Records contained in a dataset
BEGIN

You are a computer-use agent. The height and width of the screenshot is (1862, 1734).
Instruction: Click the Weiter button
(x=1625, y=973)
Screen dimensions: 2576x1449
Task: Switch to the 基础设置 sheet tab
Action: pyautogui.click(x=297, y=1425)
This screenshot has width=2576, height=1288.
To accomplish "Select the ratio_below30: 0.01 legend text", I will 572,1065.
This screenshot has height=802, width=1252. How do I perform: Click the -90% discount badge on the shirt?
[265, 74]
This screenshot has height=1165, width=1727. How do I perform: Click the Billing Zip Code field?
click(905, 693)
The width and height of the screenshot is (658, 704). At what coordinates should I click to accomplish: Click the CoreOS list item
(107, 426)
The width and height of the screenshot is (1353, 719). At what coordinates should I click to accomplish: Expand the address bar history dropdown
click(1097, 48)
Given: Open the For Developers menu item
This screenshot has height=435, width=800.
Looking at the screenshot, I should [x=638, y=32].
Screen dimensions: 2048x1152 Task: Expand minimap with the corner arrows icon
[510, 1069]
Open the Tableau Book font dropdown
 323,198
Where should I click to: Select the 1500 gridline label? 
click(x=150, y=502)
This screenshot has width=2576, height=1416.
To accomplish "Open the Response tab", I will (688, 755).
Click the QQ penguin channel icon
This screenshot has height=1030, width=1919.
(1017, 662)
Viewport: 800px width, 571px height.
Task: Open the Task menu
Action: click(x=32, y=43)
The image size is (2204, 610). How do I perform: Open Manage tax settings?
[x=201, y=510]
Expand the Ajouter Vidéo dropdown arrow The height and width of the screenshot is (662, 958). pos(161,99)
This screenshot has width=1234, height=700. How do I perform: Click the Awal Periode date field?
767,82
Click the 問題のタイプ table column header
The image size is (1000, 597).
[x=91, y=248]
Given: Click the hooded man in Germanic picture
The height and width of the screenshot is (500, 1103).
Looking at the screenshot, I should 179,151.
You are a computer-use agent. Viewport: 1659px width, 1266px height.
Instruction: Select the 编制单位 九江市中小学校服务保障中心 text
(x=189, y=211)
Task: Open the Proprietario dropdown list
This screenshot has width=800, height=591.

END

Please copy the material exactly, everything from the line containing "This screenshot has height=802, width=1252." down to the line containing "click(905, 693)", with both of those lines included.

=== Correct result ===
This screenshot has height=802, width=1252. How do I perform: Click the -90% discount badge on the shirt?
[265, 74]
This screenshot has height=1165, width=1727. How do I perform: Click the Billing Zip Code field?
click(905, 693)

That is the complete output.